China's Alibaba seen topping Facebook with upcoming IPO

SILICON VALLEY -- Anticipation is growing in the stock market that Chinese e-commerce giant Alibaba Group Holding will rake in more cash than any other Internet company, including Facebook, when it goes public in the U.S.

     Alibaba is preparing to list either on the New York Stock Exchange or the Nasdaq, with an application likely to be submitted as early as this month.

     Currently, the largest amount raised by an Internet company through an initial public offering is the $16 billion Facebook rang up in 2012. Many market players see Alibaba pulling in at least $15 billion based on its corporate value and other factors.

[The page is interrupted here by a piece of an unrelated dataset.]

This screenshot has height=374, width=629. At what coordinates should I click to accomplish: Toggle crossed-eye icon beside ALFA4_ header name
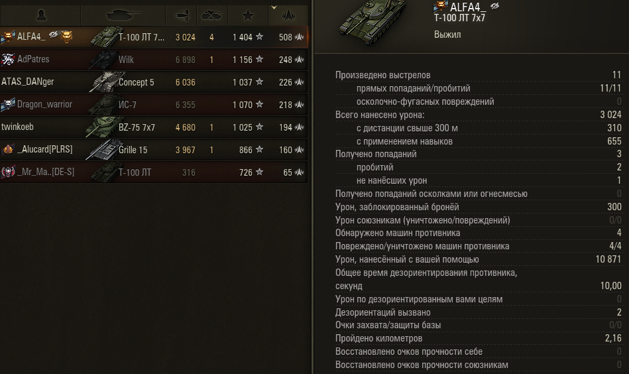494,5
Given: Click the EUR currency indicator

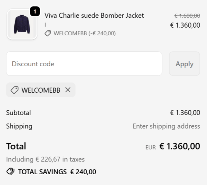Looking at the screenshot, I should click(150, 147).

     The company's earnings have been growing steadily and its profitability has been improving, so the IPO price and number of shares offered may exceed initial projections. This had led to the view that it will raise nearly $20 billion, with some analysts putting its post-IPO market capitalization at $250 billion.

     Alibaba's revenue for the October-December quarter spiked 66% on the year, according to Yahoo!, which owns a 24% stake in the Chinese company. Its operating profit margin rose 10 percentage points to about 54%. And net profit more than doubled to $1.3 billion.

     Gross merchandise sales at China's largest e-commerce company likely reached 25 trillion yen ($241 billion) last year, with the figure roughly doubling every year over the past decade. It sells more products than U.S. giants Amazon.com and eBay combined. Because Alibaba does not sell its own products but acts as a middleman, it enjoys a high profit margin even though its revenue is only about a tenth of Amazon's.

     Alibaba had initially planned to go public in Hong Kong, but changed its mind because local authorities did not permit a partnership control structure in which a select group of people, including the company's founder and executives, hold more power than ordinary shareholders.